This appeal comes because the court below found that the Texas obscenity statute was unconstitutional.
Now, I would like it -- just as the beginning to comment on the impropriety of issuing the injunction here and in lieu over into the --
Justice William O. Douglas: Was this a case of selling or was this a case of possession or what?
Mr. Lonny F. Zwiener: It was a newspaper that was sold and distributed.
Justice William O. Douglas: I know, the charge it was the charged possession or --
Mr. Lonny F. Zwiener: A charge was possession at the time --
Justice William O. Douglas: Not selling?
Mr. Lonny F. Zwiener: That's true, sir.
Justice William O. Douglas: Yes.
Mr. Lonny F. Zwiener: Stanley had not been handed down at that time the Texas statute afforded to cover both distribution and possession.
Justice William O. Douglas: Well, was this naked possession or possession of a purpose of the sale?
Mr. Lonny F. Zwiener: It was naked possession I will refer it.
Chief Justice Warren E. Burger: Now, not with either the purpose or the intent that neither was alleged?
Mr. Lonny F. Zwiener: No, Your Honor.
But again as I say, we have a situation here where the statute was bound to be unconstitutional and an injunction was issued which difficult actually in this case too.
The problem with this case are twofold, I think in the area of the cases that are just been heard -- the three-judge court area their scope of activity.
Their permissible powers is one of the most complicated, even confusing areas of federal law and in this case we add to it the complexities of the obscenity law and we have a double doze, I think of confusion.
But in this case, the final judgment referred granted the injunctive relief and against the future enforcements of Section 1 and 2 of the statute.
Now, I'm not sure whether to interpret that as enjoining future prosecutions or continued enforcement of the then pending prosecutions.
If it's pending prosecutions, of course the anti-injunction statute may or not -- may not apply depending on how this Court rules and the cases that is just heard.
I think if it does enjoin a pending prosecution the anti-injunction applies and it's my position.
If it goes to future prosecutions, I think the injunction was still not proper in this case.
Justice Potter Stewart: But at least in this case there's no question about this jurisdiction of this Court on the direct appeal of this case --
Mr. Lonny F. Zwiener: No, Your Honor I think we do have --
Justice Potter Stewart: -- because there is an injunction very clearly on page 94?
Mr. Lonny F. Zwiener: I think there is yes, Your Honor.
As I read, there has been a good bid of discussion in the proceeding cases about pending in future prosecutions -- the propriety of enjoining the different types.
And there shouldn't logically be any distinction.
Justice Byron R. White: Along with -- on the fact here, was there a pending prosecution (Voice Overlap)?

> PROVIDED DATA:
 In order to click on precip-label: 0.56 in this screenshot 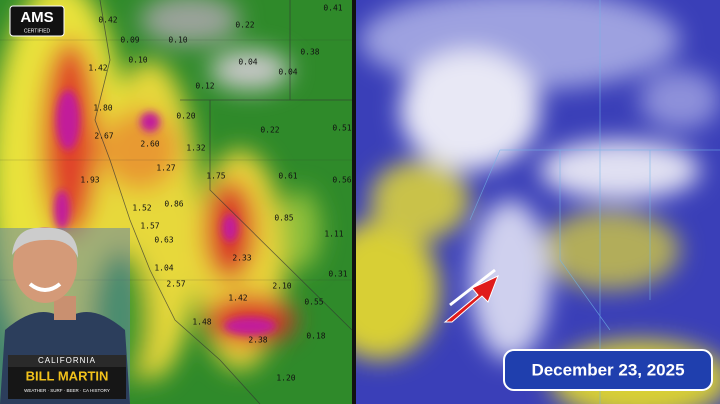, I will do `click(342, 180)`.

> TASK DIRECTIONS:
Rewrite the stretch of the oral argument transcript from "Mr. Lonny F. Zwiener: That's" through "will refer it.", putting "mere possession" wherever "naked possession" appears.

> SOLUTION:
Mr. Lonny F. Zwiener: That's true, sir.
Justice William O. Douglas: Yes.
Mr. Lonny F. Zwiener: Stanley had not been handed down at that time the Texas statute afforded to cover both distribution and possession.
Justice William O. Douglas: Well, was this mere possession or possession of a purpose of the sale?
Mr. Lonny F. Zwiener: It was mere possession I will refer it.